Task directions. Copy out the lines of the listing verbatim, beginning with the line containing "What do you see at coordinates (1384, 213)" and continuing through the line containing "The image size is (767, 394).".

* * * * *

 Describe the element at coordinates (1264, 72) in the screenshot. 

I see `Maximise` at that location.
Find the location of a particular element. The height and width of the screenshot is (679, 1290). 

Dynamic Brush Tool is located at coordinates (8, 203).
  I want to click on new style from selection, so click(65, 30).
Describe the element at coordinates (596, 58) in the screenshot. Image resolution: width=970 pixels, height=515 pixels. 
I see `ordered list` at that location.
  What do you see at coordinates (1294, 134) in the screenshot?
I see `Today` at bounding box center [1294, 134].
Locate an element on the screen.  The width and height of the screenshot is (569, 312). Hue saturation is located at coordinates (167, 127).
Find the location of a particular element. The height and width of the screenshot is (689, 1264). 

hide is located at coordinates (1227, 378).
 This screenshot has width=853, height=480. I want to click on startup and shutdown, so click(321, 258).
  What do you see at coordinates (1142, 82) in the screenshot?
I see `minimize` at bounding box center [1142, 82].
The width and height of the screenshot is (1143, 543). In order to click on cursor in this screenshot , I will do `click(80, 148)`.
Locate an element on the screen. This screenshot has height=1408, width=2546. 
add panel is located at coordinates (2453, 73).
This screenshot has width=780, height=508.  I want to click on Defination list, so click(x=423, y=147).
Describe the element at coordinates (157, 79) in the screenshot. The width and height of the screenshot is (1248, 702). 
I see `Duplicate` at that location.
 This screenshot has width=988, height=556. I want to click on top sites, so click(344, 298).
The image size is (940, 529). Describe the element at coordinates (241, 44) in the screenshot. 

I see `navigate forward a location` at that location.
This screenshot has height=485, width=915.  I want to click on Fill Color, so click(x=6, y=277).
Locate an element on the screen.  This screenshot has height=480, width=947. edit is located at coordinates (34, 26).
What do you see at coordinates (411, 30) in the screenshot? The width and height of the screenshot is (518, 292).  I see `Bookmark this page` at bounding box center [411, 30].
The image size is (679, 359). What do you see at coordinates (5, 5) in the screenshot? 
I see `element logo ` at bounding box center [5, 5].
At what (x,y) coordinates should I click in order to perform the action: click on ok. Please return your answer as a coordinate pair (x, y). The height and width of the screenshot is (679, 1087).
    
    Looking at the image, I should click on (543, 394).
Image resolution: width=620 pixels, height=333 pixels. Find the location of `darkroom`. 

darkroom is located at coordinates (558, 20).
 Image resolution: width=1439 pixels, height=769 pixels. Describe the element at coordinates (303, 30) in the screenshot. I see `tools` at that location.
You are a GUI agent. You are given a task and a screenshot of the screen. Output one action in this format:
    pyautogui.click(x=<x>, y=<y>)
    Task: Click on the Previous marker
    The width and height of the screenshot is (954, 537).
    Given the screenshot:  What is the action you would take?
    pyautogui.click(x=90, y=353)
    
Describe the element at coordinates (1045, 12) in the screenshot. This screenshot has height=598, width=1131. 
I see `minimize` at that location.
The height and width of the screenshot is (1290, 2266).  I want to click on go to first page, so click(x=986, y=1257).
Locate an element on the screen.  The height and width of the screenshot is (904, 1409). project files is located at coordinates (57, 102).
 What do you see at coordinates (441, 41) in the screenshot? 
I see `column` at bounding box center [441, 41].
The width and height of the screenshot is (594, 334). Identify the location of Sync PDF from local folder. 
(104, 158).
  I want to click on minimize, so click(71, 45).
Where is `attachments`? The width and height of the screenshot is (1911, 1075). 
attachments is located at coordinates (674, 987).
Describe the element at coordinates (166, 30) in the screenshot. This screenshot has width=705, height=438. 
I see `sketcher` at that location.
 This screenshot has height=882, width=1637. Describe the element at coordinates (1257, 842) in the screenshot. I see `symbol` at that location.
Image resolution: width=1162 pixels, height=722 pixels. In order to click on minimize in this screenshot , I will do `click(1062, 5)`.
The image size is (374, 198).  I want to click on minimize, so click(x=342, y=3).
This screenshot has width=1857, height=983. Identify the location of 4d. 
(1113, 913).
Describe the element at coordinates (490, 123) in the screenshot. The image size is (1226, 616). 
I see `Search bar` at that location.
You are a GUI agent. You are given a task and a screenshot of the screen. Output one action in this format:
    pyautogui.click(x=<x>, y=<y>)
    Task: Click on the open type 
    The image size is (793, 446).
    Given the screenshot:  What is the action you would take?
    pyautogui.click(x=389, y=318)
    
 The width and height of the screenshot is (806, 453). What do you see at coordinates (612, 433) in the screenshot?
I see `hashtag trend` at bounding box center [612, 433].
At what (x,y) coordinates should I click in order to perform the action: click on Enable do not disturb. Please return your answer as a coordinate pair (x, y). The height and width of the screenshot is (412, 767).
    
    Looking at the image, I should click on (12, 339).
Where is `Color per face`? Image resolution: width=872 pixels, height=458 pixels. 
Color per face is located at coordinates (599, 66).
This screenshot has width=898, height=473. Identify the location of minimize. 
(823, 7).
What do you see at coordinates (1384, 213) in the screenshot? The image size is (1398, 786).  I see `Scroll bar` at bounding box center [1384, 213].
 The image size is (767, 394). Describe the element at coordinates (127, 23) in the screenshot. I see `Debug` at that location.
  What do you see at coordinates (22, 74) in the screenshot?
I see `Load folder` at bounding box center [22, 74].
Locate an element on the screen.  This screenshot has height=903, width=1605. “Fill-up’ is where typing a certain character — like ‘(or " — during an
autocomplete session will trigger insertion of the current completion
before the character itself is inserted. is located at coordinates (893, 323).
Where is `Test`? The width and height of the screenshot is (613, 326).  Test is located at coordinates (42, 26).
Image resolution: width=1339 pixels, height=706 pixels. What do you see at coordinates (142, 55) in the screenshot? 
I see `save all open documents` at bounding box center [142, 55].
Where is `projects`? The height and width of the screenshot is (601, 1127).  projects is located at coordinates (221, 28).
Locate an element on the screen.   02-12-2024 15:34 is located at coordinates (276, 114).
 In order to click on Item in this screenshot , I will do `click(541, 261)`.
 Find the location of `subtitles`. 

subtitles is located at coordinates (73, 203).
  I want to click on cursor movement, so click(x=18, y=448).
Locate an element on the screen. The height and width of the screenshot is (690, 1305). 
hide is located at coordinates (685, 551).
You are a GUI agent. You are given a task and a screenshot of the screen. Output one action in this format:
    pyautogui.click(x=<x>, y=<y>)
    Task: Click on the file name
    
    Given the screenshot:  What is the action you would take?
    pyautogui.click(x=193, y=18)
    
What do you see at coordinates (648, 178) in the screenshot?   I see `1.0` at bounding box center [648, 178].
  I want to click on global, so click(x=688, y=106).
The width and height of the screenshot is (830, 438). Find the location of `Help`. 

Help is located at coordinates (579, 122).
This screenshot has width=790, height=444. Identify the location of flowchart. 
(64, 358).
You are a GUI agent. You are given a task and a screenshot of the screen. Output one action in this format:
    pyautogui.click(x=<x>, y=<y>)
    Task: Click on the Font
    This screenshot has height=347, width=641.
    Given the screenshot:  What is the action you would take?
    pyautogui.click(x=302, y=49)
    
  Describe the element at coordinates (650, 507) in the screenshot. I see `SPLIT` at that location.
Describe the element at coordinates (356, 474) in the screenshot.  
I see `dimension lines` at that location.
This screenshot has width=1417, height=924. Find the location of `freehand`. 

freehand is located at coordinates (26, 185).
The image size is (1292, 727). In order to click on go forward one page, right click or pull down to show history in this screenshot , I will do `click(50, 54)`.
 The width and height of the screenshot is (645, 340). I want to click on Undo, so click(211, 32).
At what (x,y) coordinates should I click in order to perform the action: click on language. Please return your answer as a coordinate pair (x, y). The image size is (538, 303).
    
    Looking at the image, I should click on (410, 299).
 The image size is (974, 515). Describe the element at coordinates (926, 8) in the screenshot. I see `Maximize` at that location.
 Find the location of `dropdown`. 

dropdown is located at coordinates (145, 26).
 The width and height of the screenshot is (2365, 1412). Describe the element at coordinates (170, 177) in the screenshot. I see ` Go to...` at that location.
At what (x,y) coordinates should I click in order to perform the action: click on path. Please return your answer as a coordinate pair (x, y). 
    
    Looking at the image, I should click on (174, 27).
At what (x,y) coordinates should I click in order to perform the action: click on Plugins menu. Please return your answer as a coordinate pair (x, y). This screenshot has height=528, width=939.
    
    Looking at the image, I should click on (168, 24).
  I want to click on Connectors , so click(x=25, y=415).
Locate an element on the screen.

* * * * *

Correct answer.
What do you see at coordinates (1384, 213) in the screenshot? The image size is (1398, 786).  I see `Scroll bar` at bounding box center [1384, 213].
 The image size is (767, 394). Describe the element at coordinates (127, 23) in the screenshot. I see `Debug` at that location.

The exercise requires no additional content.